Desde muy niño soy aficionado a la astronomía. Me encanta todo lo relacionado con el universo. Supongo que estará bastante relacionado con mi afición a la ciencia ficción.
Cuando miro al cielo estrellado, me sobrecoge la sensación de pequeñez. Observar el espacio tan increíblemente inmenso que se abre ante mis ojos, tan solo intentar imaginar las dimensiones de nuestro querido Sol, llega a dar vértigo. Pensar en los millones de galaxias con sus millones de estrellas, muchas de las cuales enormemente más grandes que el Sol. Todo ese espacio, fluyendo ordenadamente, en un baile cósmico hermoso y brutal. ¡Qué poca cosa soy en comparación con toda la Creación!
Y, sin embargo, cualquier ser humano es más valioso, a ojos de Dios, que todas estas maravillas. A nosotros, y solo a nosotros, nos creó a su imagen y semejanza. Hay huellas de Dios en todas las criaturas, pero únicamente el ser humano es su imagen. ¡Qué grandeza llevamos dentro, y qué poco nos fijamos en ella! Sobre todo, en la de los demás.
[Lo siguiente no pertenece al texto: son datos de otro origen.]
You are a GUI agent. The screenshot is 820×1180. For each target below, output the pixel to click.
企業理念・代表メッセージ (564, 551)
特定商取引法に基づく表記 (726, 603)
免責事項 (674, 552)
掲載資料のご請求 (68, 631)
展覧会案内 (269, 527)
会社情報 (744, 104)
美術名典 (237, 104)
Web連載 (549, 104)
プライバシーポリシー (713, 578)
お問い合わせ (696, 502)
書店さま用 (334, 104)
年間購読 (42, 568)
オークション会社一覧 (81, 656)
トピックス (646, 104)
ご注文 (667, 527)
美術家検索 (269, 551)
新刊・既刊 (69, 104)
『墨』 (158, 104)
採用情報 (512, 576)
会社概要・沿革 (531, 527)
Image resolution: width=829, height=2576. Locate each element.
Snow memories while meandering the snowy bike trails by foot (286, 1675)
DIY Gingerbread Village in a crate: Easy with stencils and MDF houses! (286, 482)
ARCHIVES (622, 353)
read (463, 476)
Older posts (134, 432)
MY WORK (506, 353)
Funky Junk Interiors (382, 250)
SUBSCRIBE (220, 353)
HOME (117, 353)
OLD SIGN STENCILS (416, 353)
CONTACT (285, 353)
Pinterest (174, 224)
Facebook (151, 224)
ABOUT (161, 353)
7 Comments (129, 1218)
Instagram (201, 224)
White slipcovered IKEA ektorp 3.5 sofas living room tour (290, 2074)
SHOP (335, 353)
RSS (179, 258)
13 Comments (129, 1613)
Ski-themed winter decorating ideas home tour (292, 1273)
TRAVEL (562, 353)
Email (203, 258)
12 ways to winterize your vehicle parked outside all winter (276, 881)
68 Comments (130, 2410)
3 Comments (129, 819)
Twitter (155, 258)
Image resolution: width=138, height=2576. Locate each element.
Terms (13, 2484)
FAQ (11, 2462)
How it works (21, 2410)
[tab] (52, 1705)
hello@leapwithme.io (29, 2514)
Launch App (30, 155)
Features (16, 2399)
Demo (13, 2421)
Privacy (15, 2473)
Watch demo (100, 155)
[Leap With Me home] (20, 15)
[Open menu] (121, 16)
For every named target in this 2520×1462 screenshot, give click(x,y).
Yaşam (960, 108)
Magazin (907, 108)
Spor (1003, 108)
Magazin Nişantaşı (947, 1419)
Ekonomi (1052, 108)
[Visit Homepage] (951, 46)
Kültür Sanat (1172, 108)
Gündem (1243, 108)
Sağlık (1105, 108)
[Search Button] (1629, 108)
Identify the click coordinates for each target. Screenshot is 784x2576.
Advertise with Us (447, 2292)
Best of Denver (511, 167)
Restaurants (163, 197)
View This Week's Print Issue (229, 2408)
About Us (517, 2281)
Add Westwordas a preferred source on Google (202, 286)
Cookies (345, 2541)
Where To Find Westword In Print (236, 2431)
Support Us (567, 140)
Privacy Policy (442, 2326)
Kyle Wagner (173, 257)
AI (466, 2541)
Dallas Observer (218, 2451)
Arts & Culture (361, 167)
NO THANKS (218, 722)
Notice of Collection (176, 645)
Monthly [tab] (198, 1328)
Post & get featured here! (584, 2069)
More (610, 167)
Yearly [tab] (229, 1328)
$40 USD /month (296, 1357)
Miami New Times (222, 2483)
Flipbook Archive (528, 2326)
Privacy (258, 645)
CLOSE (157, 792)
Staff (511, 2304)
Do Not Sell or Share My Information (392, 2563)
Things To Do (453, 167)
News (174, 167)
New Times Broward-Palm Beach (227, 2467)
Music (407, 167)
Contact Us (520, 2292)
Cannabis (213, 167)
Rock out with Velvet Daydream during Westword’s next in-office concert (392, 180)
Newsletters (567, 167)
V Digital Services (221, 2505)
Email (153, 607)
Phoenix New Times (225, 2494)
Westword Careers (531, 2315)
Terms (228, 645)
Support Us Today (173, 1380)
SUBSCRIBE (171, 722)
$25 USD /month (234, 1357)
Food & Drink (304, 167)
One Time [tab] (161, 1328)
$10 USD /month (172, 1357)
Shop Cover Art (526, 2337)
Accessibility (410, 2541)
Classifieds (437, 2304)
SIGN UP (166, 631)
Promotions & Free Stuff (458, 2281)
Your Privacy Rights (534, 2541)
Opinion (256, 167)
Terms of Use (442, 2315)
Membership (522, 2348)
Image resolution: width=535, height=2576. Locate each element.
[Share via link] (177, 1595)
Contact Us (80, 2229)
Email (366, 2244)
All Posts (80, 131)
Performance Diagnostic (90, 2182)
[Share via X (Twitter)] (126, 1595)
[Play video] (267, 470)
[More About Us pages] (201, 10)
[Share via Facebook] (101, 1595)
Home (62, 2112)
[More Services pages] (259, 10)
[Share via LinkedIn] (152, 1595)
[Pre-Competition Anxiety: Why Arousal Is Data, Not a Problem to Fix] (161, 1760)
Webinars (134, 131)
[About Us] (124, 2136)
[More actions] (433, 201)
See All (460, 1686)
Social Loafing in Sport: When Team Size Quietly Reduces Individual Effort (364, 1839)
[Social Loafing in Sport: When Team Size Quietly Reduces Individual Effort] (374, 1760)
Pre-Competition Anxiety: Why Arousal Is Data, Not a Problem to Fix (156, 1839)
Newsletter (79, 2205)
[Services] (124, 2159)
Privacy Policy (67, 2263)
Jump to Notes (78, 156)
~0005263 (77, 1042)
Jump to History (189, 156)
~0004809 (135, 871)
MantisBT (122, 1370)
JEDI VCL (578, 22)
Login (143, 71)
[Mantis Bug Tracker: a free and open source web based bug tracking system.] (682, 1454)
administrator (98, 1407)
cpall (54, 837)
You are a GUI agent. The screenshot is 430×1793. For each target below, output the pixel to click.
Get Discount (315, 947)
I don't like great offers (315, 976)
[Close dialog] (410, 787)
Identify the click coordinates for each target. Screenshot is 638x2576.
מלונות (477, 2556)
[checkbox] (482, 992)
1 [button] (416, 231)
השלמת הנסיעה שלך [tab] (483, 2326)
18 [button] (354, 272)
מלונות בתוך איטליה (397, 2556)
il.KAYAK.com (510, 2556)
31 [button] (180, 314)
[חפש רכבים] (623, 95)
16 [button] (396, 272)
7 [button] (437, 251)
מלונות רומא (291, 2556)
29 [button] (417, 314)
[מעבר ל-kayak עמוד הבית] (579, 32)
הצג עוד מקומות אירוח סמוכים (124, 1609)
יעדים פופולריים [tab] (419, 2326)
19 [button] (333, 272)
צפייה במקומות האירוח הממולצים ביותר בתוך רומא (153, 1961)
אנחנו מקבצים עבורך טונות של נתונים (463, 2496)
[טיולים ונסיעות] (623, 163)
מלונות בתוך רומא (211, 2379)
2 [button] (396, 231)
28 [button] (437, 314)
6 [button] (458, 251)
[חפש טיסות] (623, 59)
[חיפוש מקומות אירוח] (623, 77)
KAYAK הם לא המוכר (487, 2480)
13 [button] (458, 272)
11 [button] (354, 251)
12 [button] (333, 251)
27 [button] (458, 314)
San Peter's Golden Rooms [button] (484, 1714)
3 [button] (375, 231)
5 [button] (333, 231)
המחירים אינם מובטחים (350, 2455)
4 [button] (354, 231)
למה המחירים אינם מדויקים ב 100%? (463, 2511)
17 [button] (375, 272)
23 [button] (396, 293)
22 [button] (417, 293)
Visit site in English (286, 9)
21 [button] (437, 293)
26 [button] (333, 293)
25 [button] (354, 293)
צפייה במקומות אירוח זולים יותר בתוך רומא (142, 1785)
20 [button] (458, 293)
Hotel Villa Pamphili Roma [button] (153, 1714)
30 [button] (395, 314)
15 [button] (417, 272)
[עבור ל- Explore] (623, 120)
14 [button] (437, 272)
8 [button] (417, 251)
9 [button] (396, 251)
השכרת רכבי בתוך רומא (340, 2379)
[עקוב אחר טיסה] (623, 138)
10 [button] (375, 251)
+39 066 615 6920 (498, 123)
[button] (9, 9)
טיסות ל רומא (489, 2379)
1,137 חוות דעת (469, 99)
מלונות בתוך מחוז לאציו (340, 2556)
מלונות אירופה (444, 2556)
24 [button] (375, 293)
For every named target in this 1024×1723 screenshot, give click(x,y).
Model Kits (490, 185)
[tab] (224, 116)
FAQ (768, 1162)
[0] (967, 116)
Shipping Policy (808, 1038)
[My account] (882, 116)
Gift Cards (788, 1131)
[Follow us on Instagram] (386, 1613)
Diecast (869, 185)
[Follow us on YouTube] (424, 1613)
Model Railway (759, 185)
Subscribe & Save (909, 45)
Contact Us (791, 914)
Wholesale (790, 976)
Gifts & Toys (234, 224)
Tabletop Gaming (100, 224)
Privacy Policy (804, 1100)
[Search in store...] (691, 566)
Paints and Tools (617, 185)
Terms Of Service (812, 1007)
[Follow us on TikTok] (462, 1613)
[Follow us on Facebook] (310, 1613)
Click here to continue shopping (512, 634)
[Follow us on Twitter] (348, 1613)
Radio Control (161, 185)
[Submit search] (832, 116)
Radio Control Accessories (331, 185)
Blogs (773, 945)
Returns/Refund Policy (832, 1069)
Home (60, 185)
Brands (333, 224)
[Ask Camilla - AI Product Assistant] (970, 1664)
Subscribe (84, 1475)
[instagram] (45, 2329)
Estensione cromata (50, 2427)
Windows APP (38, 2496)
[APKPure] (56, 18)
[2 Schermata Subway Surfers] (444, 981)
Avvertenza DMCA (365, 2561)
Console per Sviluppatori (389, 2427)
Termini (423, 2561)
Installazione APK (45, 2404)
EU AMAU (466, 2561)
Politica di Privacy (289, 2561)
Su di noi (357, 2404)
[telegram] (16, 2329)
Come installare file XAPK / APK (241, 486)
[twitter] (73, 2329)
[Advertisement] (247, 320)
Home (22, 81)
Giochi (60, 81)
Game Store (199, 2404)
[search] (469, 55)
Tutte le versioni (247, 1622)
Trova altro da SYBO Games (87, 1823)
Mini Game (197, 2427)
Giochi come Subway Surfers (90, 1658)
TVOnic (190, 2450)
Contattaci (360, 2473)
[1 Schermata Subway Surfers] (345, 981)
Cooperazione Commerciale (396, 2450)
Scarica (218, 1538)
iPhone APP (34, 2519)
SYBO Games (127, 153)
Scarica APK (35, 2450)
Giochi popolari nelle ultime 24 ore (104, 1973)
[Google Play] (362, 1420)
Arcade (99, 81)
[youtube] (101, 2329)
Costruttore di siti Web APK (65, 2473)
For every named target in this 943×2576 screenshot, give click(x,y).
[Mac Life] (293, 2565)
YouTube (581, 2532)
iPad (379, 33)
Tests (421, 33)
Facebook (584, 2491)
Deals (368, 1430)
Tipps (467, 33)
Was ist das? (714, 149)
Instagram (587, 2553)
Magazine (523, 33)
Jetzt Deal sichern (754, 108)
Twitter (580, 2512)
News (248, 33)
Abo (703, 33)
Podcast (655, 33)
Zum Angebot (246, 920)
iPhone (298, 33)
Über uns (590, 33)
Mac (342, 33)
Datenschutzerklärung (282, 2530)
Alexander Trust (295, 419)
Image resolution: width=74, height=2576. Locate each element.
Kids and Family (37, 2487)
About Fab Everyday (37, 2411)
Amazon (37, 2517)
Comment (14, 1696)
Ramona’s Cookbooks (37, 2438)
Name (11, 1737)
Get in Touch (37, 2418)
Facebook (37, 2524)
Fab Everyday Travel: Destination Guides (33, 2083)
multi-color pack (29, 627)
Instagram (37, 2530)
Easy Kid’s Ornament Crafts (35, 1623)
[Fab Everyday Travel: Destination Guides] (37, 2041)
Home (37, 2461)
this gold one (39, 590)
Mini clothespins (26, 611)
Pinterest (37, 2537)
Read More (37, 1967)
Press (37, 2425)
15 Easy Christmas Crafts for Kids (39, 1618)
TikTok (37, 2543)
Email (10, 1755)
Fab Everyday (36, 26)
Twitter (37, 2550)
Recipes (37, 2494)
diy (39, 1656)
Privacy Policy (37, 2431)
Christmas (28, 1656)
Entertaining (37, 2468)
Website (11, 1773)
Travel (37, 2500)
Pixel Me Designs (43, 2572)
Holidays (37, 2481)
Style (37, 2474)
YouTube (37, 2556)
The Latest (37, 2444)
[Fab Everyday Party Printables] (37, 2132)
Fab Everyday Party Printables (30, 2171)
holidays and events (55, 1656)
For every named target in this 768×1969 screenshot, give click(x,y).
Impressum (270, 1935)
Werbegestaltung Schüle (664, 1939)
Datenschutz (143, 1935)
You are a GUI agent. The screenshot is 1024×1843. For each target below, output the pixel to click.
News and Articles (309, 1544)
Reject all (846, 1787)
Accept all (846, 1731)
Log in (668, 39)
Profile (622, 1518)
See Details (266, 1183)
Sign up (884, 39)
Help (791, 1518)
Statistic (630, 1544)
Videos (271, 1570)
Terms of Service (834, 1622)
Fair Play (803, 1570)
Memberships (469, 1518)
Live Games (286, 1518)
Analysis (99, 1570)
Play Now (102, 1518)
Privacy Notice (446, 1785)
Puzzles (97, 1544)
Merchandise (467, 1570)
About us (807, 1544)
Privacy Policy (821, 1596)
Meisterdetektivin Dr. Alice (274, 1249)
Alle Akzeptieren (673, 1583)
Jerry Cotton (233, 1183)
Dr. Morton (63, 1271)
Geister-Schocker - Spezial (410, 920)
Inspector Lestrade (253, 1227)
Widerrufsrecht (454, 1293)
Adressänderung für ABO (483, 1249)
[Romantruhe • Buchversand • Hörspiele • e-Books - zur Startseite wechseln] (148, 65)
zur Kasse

En el mismo instante de la concepción, en el que surge un ser humano, ya ese ser humano vale más que un millón de soles. Porque es la imagen del que creó ese millón de soles. Nada de lo que hagamos en nuestra vida podrá nunca rebajar ese valor que tenemos a los ojos de Dios.
¿Somos pequeños? Sí, por supuesto. Y débiles. Pero también increíblemente valiosos y grandes.